Donc en quoi ce couvre-feu vient-il nous brimer au point d’en faire tout un plat? Notre sacra sainte « libârté » une fois de plus atteinte certains diront, mais cette fois-ci déguisée en un épisode du « masque 2.0. » Respirons par le nez, le masque bien dessus de préférence.

Outre une rage soudaine de chips à 20 h 30 qui nous est désormais impossible d’assouvir pour les quatre prochaines semaines en débarquant à l’épicerie en culotte de pyjama, il n’y a rien de bien offusquant avec ce couvre-feu. Seul le visionnement en rafale de votre dernière série préférée sur Netflix risque d’être plus fade, et ça, ce n’est pas toujours la faute du manque de grignotines dans le garde-manger…

S’encabaner

Si le confinement est le verrou sur la porte qui doit nous garder chez nous depuis des mois afin de limiter nos déplacements et nos rassemblements, le couvre-feu et ses amendes salés aux contrevenants ne sont que la clé qui s’assure que nous sommes bien encabanés.

Sauf peut-être quelques exceptions, s’encabaner n’a rien de nouveau pour la grande majorité des Québécois à ce temps-ci de l’année. La plupart du temps, l’homo-québécus pratique l’encabanement de façon volontaire. La présence de la télévision n’a fait qu’accentuer ce processus quelque part entre survie et hibernation.

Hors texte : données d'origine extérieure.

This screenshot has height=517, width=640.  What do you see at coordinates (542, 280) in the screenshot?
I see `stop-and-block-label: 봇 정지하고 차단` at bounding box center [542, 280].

Souvenez-vous les années Star Académie : les restaurateurs étaient nombreux à confier que les dimanches soirs étaient étrangement tranquilles quand l’émission ralliait quelques 3 millions de téléspectateurs par semaine. Ceux qui osaient sortir pressaient les serveurs de les faire manger et payer avant 19 h 30, question de ne rien manquer du gala dominical.

Une nouvelle cuvée doit justement reprendre du service dès le 14 février, une semaine après la fin du couvre-feu. On verra bien à ce moment si les promenades de fin de soirée impromptues avec pitou sont soudainement redevenues si vitales.

Mesures inhabituelles

Là où ce couvre-feu fait mal, c’est qu’il s’ajoute à une série d’autres mesures inhabituellement coercitives pour une société démocratique comme la nôtre. Au final, ce n’est pas l’envie de sortir dans la rue à 20 h qui est maintenant plus forte, mais l’interdiction de le faire qui rend la chose soudainement plus excitante et extraordinaire. Ça se comprend. Après des mois de confinement et un sentiment répandu de privations quotidiennes – on est pourtant loin d’être au tiers-monde —, même les choses les plus banales prennent désormais une importance démesurée.